* Consignes
- A) Traduisez en anglais la phrase suivante, tirée du texte sur les supporters de football : « Le sport rouge doit arracher le football à sa domination bourgeoise. »
- B) Résumez en deux phrases le paragraphe du texte sur les supporters de football qui commence par « A écouter et lire ces incroyables niaiseries sportives », en conservant ses faits essentiels.
- C) Les affirmations suivantes sont-elles conformes au texte sur les supporters de football ? Répondez par oui ou par non et citez les mots du texte qui le prouvent. (i) Les supporters ignorent ce qui se passe sur les terrains de campagne du dimanche. (ii) La rhétorique de la réappropriation populaire du football est bien connue en France et en Italie. (iii) Les supporters refusent de reconnaître les aspects peu reluisants du football.

* Bloc de texte
_ _ _ _

Depuis quelques années, une sorte de passion sportive de gôche et branchée prétend qu’on peut sauver le soldat « football ». Et dernièrement ce sont des supporters décomplexés qui écrivent maintenant des livres pour parer leur passion de grandes vertus révolutionnaires. Ils prétendent aller au-delà des clichés sur les supporters et leur crétinisme mais n’en font qu’en répéter un autre : celui de la confiscation du football par la bourgeoisie qui nécessite une réappropriation populaire. En France comme en Italie, là où en Europe les partis staliniens étaient forts, on connaît bien cette rhétorique stalinienne. Le sport rouge doit arracher le football à sa domination bourgeoise.
A écouter et lire ces incroyables niaiseries sportives, c’est à croire que ces supporters dans le vent ne savent pas ce qui se passe sur les terrains de campagne du dimanche, et dans les cours d’école où le virilisme concurrence durement la tricherie, le chauvinisme et la violence. Mais non. Ils le savent. Ils justifient plutôt tout cela en disant qu’il s’agit de valeurs qui ne sont pas celles de la bourgeoisie : ils décident que ce sont des valeurs propres au peuple et appellent cela « éthique de la rivalité, de la confrontation ».
Sans doute leur croyance leur vient-elle d’une nostalgie pour leurs émotions juvéniles lorsqu’ils pratiquaient le football. En tout cas, à l’image des sociologues postmodernes, qui ne les ont pas attendus pour débiter cette prose relativiste avec des arguments autrement plus sophistiqués, ils reconnaissent facilement les aspects peu reluisants du football mais, cela étant tellement banal, ils ne veulent pas plus en parler. Ce qui les intéressent par contre — avec leur polo Fred Perry et leurs Addidas « spécial » ou « Samba » — c’est de mettre en spectacle leur passion et leur rôle de supporter dans cette société.
Misère du football... Ces supporters qui écrivent préfèrent conforter une situation qui a besoin d’illusions plutôt que d’exiger que la situation renonce aux illusions du football populaire. Et gageons que ces idéologues du football ne rateront pas un match de la FIFA-Poutine à la télé, ingurgitant son flot décérébrant d’insanités publicitaires et politiques (la loi du plus fort), ou bien piétineront avec le troupeau vers l’écran géant sur une place ou dans un café bondé pour beugler comme tout le monde. Au fond de leur cœur, ils ne peuvent empêcher la petite fibre nationale de vibrer quand l’équipe de France joue.

_ _ _ _

* Données fournies
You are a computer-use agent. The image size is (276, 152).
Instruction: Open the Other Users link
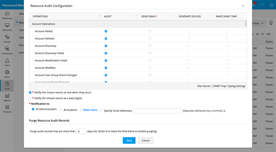[90, 110]
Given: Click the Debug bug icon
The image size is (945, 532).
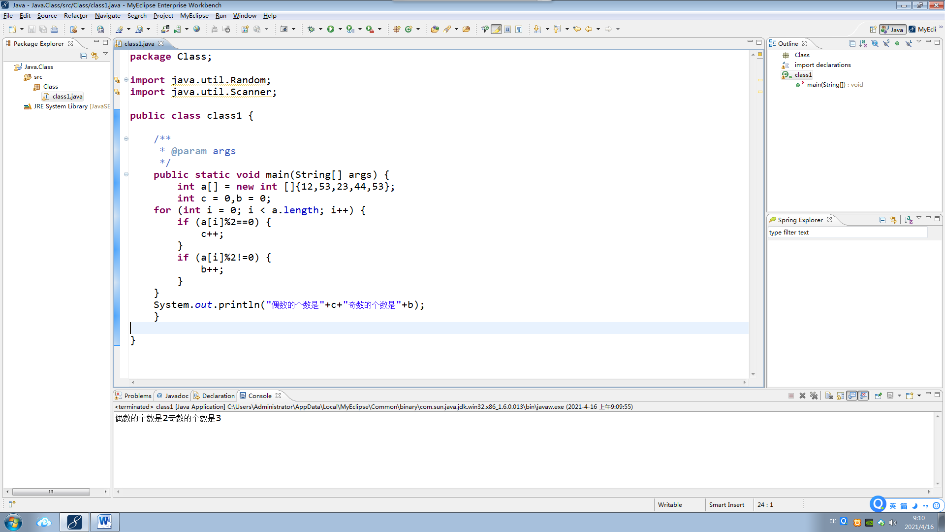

_ _ _ _

* Corrigés
- A) Red sport must wrest soccer from its bourgeois domination.

- B) Ces supporters à la mode semblent ignorer ce qui se passe sur les terrains de campagne du dimanche et dans les cours d'école, où le virilisme rivalise avec la tricherie, le chauvinisme et la violence. En réalité, ils le savent mais le justifient : ils y voient des valeurs propres au peuple et non à la bourgeoisie, qu'ils appellent « éthique de la rivalité, de la confrontation ».

- C)
(i) Non : « Mais non. Ils le savent. »
(ii) Oui : « En France comme en Italie, là où en Europe les partis staliniens étaient forts, on connaît bien cette rhétorique stalinienne. »
(iii) Non : « ils reconnaissent facilement les aspects peu reluisants du football »